Work required
Your answer should consist of each line below that includes the word "group".

(Saved data entries)
:::

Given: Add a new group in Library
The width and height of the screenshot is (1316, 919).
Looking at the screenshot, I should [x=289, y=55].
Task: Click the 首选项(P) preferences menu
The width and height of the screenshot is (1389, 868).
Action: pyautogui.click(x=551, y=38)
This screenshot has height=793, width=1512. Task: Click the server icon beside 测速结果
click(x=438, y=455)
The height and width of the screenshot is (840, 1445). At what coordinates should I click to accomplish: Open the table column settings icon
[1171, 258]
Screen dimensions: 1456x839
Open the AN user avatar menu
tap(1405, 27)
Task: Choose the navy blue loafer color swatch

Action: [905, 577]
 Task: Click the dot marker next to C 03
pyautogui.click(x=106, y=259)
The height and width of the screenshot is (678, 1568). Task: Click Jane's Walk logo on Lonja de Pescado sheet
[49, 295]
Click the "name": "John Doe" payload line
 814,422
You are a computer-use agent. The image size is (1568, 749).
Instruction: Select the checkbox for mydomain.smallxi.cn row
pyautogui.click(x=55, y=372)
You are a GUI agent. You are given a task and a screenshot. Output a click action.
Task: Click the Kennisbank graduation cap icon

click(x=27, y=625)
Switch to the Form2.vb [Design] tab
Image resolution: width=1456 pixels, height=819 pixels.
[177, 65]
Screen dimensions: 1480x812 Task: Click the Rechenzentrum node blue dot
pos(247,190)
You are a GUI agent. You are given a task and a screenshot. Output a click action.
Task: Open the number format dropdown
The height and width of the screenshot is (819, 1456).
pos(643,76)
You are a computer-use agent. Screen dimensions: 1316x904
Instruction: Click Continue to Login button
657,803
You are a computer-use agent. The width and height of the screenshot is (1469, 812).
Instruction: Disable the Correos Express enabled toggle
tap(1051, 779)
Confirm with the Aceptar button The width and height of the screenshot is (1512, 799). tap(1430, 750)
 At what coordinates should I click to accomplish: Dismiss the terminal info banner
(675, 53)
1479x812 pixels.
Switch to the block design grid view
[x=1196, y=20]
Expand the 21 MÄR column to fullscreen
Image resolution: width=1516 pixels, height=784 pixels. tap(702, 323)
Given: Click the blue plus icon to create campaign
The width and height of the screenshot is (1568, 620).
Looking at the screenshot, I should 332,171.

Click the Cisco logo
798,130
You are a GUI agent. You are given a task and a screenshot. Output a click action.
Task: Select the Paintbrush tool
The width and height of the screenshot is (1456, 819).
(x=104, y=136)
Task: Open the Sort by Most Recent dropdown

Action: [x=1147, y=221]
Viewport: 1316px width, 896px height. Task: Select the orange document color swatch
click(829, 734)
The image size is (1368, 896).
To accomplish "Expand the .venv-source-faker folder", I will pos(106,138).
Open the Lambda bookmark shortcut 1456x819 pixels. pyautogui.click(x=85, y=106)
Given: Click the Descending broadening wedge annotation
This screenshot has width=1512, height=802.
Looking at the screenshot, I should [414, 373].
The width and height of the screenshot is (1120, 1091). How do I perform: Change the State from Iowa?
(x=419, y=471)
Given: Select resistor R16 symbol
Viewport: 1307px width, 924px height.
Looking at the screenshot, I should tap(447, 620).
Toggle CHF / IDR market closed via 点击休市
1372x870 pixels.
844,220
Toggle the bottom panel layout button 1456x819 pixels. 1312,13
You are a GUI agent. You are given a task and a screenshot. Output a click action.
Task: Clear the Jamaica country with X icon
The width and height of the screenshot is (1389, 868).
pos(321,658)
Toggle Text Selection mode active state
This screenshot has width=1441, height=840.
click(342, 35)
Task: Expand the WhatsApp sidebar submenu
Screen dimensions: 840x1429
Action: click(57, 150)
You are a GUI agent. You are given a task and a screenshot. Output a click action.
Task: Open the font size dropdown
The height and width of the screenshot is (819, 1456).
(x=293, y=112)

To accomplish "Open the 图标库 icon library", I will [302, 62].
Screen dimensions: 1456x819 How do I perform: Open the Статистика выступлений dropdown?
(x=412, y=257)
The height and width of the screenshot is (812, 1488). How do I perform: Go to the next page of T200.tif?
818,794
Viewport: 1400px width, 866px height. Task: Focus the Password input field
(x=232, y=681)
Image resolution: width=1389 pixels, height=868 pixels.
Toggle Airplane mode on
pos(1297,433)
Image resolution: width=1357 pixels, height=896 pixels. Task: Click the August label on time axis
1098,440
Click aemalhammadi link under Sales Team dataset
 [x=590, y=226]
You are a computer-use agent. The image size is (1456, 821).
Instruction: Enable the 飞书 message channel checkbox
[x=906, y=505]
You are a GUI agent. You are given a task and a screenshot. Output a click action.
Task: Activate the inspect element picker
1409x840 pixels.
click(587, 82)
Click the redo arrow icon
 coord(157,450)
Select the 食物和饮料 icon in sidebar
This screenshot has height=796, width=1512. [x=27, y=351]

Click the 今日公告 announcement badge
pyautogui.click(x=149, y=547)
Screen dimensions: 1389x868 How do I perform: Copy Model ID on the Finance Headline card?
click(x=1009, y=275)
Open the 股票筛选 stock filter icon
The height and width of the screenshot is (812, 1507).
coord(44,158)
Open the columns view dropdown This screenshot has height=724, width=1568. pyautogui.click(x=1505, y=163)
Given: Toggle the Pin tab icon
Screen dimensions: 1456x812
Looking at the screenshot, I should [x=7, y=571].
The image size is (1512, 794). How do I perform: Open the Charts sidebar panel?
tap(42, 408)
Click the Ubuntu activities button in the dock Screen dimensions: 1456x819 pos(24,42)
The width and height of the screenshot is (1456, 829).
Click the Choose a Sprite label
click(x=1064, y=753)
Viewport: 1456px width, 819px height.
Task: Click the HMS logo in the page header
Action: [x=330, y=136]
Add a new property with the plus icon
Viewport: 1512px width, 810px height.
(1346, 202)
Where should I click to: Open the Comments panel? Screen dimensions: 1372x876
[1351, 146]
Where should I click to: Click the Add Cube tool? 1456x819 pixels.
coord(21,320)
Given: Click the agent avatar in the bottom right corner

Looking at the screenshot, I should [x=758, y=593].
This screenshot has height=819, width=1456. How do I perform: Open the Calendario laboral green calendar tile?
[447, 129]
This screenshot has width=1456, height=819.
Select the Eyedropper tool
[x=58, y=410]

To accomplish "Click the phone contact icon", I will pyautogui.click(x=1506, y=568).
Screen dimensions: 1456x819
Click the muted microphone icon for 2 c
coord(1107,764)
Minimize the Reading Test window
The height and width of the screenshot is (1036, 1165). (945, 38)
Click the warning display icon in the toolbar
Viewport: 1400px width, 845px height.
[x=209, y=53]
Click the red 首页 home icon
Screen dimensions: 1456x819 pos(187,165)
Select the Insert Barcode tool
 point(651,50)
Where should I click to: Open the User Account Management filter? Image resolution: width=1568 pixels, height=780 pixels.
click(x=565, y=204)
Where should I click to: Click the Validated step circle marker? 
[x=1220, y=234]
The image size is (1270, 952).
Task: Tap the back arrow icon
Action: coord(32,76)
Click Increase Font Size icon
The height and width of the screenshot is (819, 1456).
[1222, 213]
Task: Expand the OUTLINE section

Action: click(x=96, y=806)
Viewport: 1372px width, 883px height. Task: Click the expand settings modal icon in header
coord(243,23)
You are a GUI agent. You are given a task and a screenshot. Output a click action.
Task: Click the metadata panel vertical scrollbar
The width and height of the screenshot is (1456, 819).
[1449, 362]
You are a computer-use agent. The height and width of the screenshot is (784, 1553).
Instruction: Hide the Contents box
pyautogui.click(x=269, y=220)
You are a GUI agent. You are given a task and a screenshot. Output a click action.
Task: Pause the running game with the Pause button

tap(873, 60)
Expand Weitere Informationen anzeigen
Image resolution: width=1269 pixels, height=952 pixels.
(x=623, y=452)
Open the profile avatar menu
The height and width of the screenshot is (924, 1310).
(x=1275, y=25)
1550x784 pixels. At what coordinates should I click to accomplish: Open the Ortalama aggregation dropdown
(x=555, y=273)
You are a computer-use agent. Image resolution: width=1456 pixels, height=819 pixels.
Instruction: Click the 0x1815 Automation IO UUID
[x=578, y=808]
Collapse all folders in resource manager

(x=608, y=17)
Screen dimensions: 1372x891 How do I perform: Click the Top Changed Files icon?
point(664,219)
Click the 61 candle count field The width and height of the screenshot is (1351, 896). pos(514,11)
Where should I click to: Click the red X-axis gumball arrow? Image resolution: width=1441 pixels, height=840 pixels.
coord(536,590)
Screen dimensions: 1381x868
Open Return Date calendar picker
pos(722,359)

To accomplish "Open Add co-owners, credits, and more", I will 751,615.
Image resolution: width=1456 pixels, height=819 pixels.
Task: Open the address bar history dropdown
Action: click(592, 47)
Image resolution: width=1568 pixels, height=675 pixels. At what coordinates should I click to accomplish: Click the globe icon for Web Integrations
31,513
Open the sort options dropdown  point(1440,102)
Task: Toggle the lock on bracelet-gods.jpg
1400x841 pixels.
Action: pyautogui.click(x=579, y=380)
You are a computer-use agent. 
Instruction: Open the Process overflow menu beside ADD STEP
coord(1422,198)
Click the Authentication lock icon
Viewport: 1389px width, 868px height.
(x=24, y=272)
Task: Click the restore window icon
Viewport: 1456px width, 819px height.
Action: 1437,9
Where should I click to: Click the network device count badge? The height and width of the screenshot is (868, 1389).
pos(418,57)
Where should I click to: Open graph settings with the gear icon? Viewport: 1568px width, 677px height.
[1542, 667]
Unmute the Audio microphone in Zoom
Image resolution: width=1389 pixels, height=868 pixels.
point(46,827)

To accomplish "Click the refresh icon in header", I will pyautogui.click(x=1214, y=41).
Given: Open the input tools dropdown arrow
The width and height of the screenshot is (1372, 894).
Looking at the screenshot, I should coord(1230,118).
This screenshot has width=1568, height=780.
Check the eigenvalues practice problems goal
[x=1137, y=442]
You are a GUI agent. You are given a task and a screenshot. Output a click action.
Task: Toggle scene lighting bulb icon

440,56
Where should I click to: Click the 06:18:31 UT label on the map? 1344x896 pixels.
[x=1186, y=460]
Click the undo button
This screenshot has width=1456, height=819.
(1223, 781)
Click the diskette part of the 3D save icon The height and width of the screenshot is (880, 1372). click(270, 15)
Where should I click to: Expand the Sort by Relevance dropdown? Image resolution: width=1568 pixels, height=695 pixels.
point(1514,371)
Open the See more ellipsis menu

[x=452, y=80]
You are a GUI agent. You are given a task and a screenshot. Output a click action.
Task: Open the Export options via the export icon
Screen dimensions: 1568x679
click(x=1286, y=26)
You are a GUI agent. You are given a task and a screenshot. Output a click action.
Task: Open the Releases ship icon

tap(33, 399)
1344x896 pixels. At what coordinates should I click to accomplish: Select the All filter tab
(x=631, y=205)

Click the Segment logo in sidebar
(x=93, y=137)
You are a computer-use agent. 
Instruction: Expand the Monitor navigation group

:::

Problem solution
Given: Add a new group in Library
Instruction: Expand the Monitor navigation group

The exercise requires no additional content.